Not bad looking. There's more alien laserfest 2k9 action going on now, and watching AI ships dogfighting, with all the laser effects and explosions, is really cool. I've got the first "public viewing" of the game so far this evening (before the weekly poker game begins) and I'm keen to work in as much feedback as possible from the goons. Before they arrive I need to get the player ship "attackable", but this won't involve drawing any additional models or doing "per mesh" collision detection, I'm just going to use an arbitary range of 150 meters (yes, I'm working in SI units, of course, I'm a physicist!) for impacts. The shield display is already visible in the right-hand panel onscreen, and as the shield level drops, the shield icon glows more and more red. Of course you start the game with a shield charger (unlike the AI ships, for the moment anyway) so as it recharges it'll do back to green. When it's been green for more than 5 seconds, the display will change to a summary of your cash balance, cargo load, legal status and whatever. The other "holes" in the right-hand panel will be for the missile-jammer upgrade, a short-range cargo teleporter (fly into a cloud of crates and activate it - booom you got 50 tonnes of free shit. The upgrade won't be cheap though!), Mining Droid status, and race/mission status. The teleport will have a dedicated controller button, which will flash alternately with it's action icon, when a crate or crates are in range. That'll be the Y button. For the missile jammer it'll be B. Mining droids and races/misisons will be controlled from a shipboard computer screen, which will temporarily replace the normal HUD and some of the playscreen when activated. Any button on the D-pad will activate that screen, and you use the D-pad again to navigate, A and B having their normal menu functions.

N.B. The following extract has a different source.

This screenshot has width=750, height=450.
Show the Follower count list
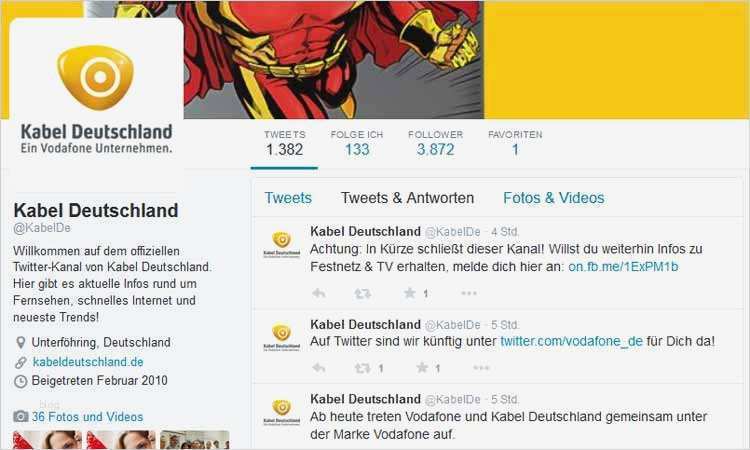point(435,143)
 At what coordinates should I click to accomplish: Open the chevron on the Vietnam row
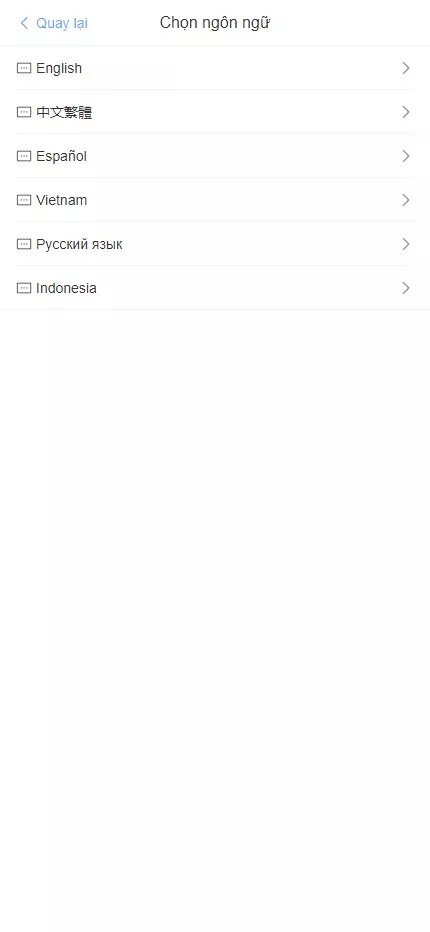pyautogui.click(x=406, y=200)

There will also be four navigation "helpers" below the radar screen - one telling you if you're in a position to enter planetary orbit, another for station docking, and finally one for hyperspacing to another system. It's amazing how, when you choose the right code and design paths, features just seem to leap out at you. By the time next week in finished, I expect to have all of the free-space functions finished (apart from hyperspace), and when that's done it's time for the "market" functions to be added in. At that point technically, I suppose it'll be a game in it's self and I think it's important to focus on the freespace game as if it were a stand-alone project. I really want the entire experience to be as exciting as possible, as polished as possible, and as smooth as I can make it. We're not really running into any framerate issues yet provided I keep things to sensible levels, as I said in a previous post.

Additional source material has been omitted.